[Data listing]
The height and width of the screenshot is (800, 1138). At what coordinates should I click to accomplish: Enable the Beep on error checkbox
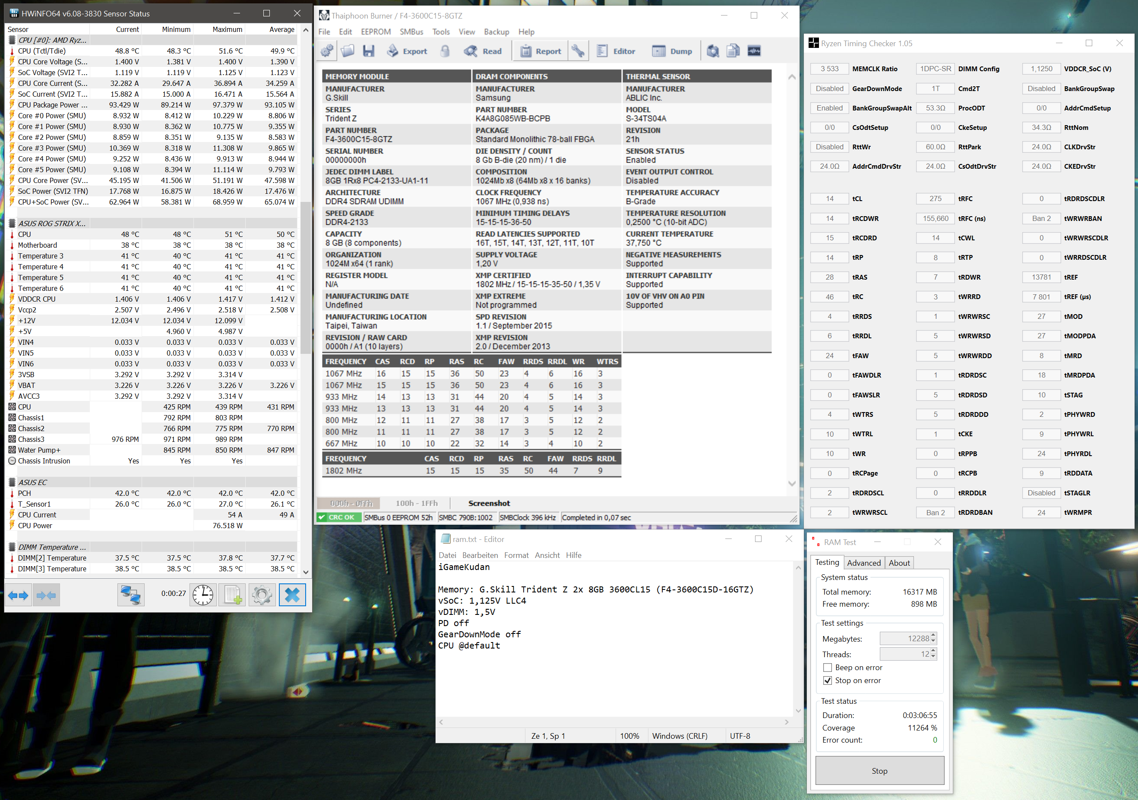tap(827, 667)
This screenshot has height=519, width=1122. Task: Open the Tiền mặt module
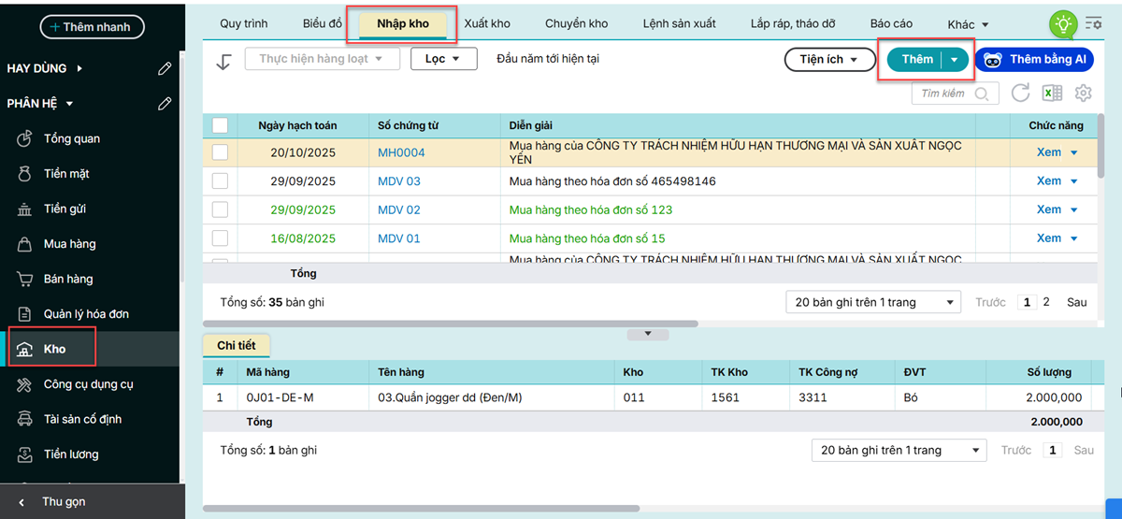(66, 174)
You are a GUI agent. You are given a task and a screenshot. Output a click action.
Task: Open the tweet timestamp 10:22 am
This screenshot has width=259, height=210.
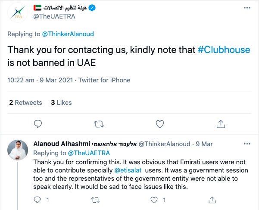(x=21, y=80)
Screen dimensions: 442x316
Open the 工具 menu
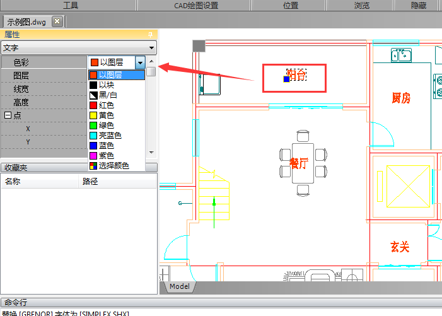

STATED PROBLEM: Write out all these rows again, requests included, but leave out the pictures. Multiply every coordinate in the answers by 1.75 and round it to a whole number, with halves going up.

TASK ANSWER:
The height and width of the screenshot is (800, 1138). At what coordinates should I click to accomplish: Enable the Beep on error checkbox
tap(1447, 1167)
This screenshot has height=519, width=1122. Task: Open the Tiền mặt module
(116, 305)
You are a GUI agent. You are given a task and a screenshot. Output a click action.
Task: Open the tweet timestamp 10:22 am
This screenshot has width=259, height=210.
(x=37, y=140)
Screen dimensions: 442x316
Open the 工具 menu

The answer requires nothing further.